While financial contributions are crucial for the success of any nonprofit organization, it’s important not to overlook the value of in-kind donations. These non-monetary contributions can be valuable resources, but managing them is a challenge. However, with the right tools and strategies for tracking in-kind donations for nonprofits, your organization can benefit from them while avoiding potential pitfalls.

What Are In-Kind Donations (and Should You Take Them)? 

Very broadly, in-kind donations are non-monetary contributions to your organization. This can range from donations of food and clothing to event space, legal services, and property and art. Unlike cash, not all in-kind donations are accepted by all nonprofits.

That’s because not all nonprofits have the resources to do so. Consider something like clothing drives, with hundreds of donors bringing in bags of old clothes. That might be fine for a large organization with a staff of thousands to wash, categorize, price, and inventory these items. A smaller nonprofit without these resources would struggle to handle it. In the end, the in-kind donation may cost them more than it’s worth. 

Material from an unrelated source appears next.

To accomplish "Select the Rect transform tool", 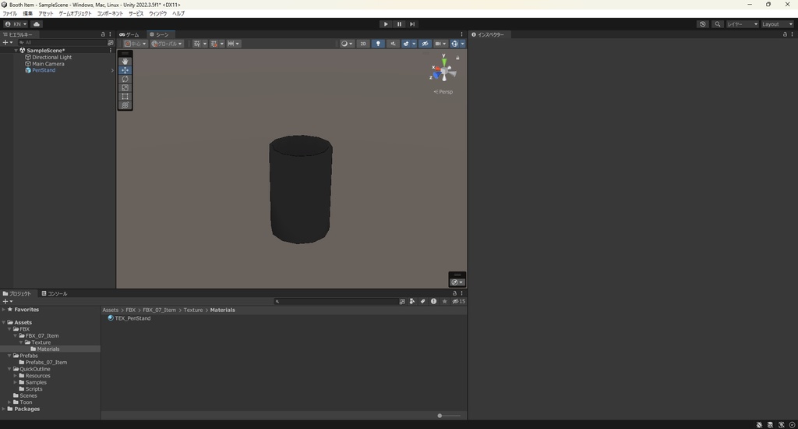I will pyautogui.click(x=125, y=97).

That’s why all nonprofits should have a clear, established policy in place for accepting in-kind donations. It should include donation criteria, restrictions on what you accept, contact parties to handle the donation, and your organization’s policies for valuing the item. You’ll also want to set specific restrictions related to intangible versus tangible in-kind donations. Here are some examples of each type of in-kind donation.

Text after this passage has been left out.